One hundred and fifty-one years after the Civil War ship the USS Monitor sank off the North Carolina coast, two unknown crewmen found in the ironclad’s turret were buried Friday evening at Arlington National Cemetery.
The Monitor made nautical history when the Union ship fought the Confederate CSS Virginia in the first battle between two ironclads on March 9, 1862. The battle was a draw, but the Monitor prevented the Virginia from breaking the Union naval blockade.
The Monitor sank 9 months later off the coast of North Carolina and 16 sailors died. The wreckage was discovered in 1973 and in 2002 the ship’s rusted turret was raised from the ocean floor.
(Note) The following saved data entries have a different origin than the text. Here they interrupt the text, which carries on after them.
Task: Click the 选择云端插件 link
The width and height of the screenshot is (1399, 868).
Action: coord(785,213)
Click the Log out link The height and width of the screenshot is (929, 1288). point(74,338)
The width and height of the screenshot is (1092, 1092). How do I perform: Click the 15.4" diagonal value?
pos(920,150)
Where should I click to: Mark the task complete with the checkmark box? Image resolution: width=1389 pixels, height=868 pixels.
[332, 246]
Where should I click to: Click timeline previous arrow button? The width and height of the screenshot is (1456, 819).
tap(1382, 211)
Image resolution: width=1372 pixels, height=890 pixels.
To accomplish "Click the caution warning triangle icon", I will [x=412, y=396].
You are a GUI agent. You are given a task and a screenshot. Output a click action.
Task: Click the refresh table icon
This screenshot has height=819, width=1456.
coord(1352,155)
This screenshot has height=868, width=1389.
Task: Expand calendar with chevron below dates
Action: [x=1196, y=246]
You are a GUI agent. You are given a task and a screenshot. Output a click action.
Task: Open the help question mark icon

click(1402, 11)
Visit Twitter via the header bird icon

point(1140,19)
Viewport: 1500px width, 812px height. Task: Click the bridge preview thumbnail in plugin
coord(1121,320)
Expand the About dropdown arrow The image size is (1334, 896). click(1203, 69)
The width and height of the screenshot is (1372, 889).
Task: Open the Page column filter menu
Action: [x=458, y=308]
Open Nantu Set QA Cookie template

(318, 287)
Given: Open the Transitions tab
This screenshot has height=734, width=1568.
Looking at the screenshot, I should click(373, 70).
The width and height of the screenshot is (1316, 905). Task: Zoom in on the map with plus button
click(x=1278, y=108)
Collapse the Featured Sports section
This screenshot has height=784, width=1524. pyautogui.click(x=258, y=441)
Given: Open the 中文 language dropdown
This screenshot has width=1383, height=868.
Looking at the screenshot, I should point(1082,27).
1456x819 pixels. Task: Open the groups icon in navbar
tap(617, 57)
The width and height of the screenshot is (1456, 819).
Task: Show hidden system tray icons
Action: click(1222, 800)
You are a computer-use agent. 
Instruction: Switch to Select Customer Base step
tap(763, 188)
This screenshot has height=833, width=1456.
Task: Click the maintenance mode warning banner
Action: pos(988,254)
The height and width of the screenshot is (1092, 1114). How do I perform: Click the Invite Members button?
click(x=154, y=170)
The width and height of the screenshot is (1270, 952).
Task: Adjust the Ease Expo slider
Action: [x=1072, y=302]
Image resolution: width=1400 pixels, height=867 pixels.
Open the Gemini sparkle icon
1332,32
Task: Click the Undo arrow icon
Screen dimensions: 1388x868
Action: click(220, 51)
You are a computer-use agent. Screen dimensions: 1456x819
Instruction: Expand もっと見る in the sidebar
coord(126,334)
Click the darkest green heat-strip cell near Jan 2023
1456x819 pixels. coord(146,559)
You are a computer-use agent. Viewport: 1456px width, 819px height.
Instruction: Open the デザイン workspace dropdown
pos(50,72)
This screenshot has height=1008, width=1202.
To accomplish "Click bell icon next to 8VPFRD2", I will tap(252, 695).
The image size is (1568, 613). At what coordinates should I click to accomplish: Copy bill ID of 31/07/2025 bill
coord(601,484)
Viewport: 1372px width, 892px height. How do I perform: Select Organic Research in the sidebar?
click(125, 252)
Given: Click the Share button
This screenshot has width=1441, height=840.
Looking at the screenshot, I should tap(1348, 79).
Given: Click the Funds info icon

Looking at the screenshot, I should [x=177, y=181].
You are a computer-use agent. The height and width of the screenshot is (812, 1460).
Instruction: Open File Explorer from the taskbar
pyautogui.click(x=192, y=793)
The skeletons of 2 crew members were found trapped inside.
Researchers attempted to identify the remains by reconstructing the sailors’ faces using their skulls and by comparing DNA from the skeletons with living descendants of the ship’s crew and their families.
They were unable to positively identify the men, though medical and Navy records narrowed the possibilities to six people.
What is known is that one of the men was between 17 and 24 years of age and the other was likely in his 30s.
Their bodies were laid to rest Friday -- the 151st anniversary of the naval battle that made the ship famous -- in a ceremony at Arlington National Cemetery.
"These may very well be the last Navy personnel from the Civil War to be buried at Arlington," US Navy Secretary Ray Mabus said last month.
The burial ceremony was attended by families of those who died on the Monitor and who may be related to the two sailors.
“Today is a tribute to all the men and women who have gone to sea, but especially to those who made the ultimate sacrifice on our behalf,” said Mabus, who spoke at a funeral service before the burial.